Three turbulent decades after the Philippines shed dictatorship, President Rodrigo Duterte is offering a return to authoritarian rule as a solution to all the problems that democracy has failed to fix.
In a series of recent speeches, Mr. Duterte has repeatedly said martial law may be needed to save his nation of 100 million people from descending into drug, crime and terrorism-induced anarchy.
Mr. Duterte’s warnings, which echo back to dictator Ferdinand E. Marcos who was toppled in the 1986 Edsa People Power Revolution, are placing intense scrutiny on democratic institutions that have been slowly rebuilt since then.
“I think the situation today is the closest we’ve been to an authoritarian form of government in 30 years,” Jose Manuel Diokno, dean of the College of Law at De La Salle University and one of the nation’s leading human rights lawyers, told Agence France-Presse (AFP).
“There are so many parallels between what’s happening today and what happened before (during the Marcos dictatorship),” Diokno added.
Climate of fear
Diokno said one commonality was a climate of fear, created partly by Mr.

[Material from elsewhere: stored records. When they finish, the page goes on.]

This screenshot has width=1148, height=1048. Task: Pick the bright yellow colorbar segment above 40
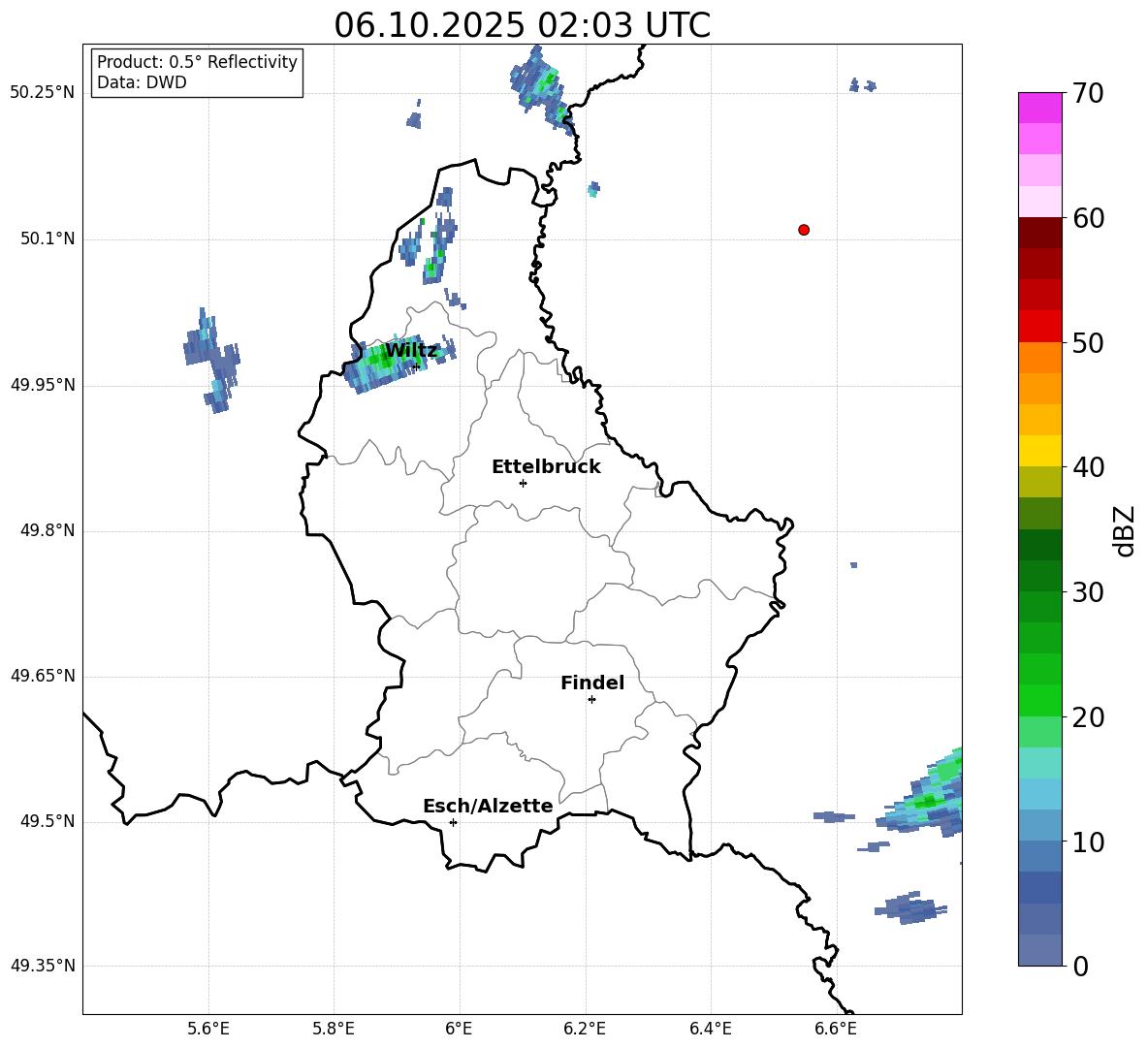coord(1039,451)
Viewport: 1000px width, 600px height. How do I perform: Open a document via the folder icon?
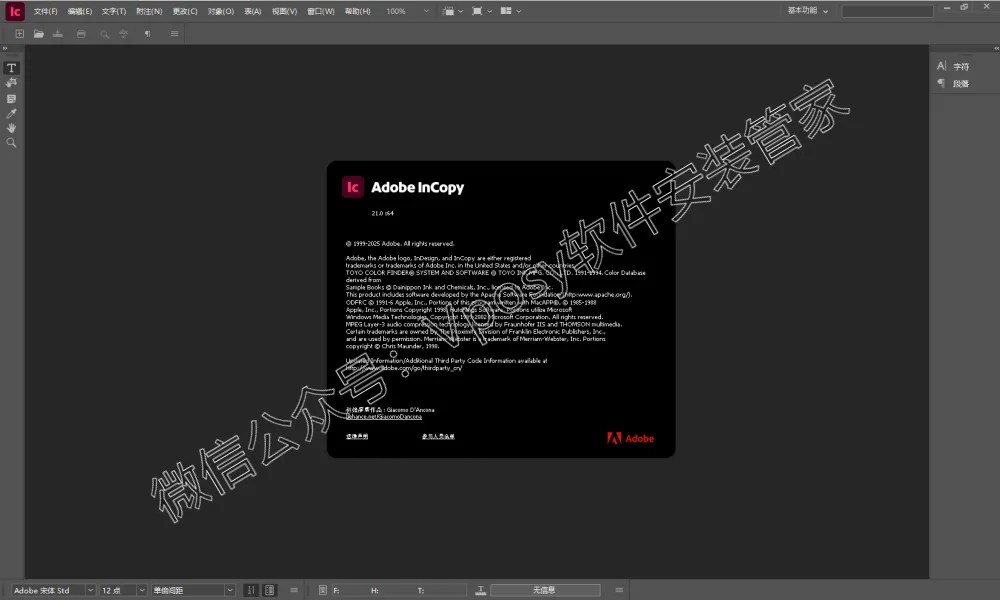(38, 33)
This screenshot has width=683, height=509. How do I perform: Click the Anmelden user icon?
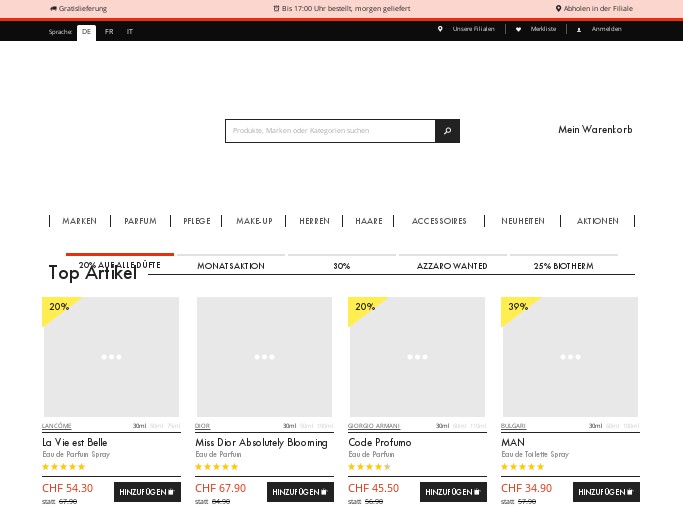[x=579, y=29]
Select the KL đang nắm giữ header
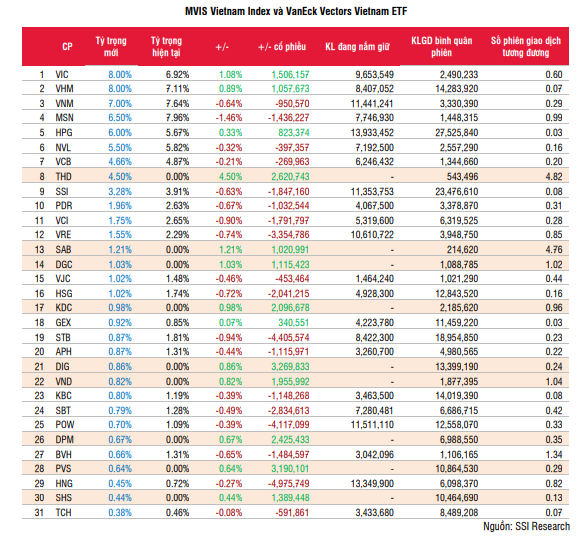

Duterte’s controversial war on drugs that has claimed thousands of lives since he took office nine months ago.
“The situation today is similar to the Marcos period in the sense that both are fueled by the barrel of the gun,” he said.
Marcos justified his authoritarian rule by what he said was the threat of communism, while Mr. Duterte is doing the same based on drugs and criminality, according to Diokno.
He said some relatives of those killed by police and unknown vigilantes feared retribution if they complained, while intimidation tactics were being used against dissenters.
Solid base of support
Nevertheless, like US President Donald Trump and other populist leaders around the world who are posing challenges for democracy, Mr. Duterte is operating atop a solid base of support.
Many Filipinos have cheered the administration’s antidrug war and believe Mr. Duterte is the strongman needed to radically change a deeply corrupt political system that has created one of Asia’s biggest rich-poor divides.
Mr. Duterte intends to fundamentally reshape Philippine democracy by amending the Constitution to bring about a shift from a unitary and presidential form of government to a federal and parliamentary system.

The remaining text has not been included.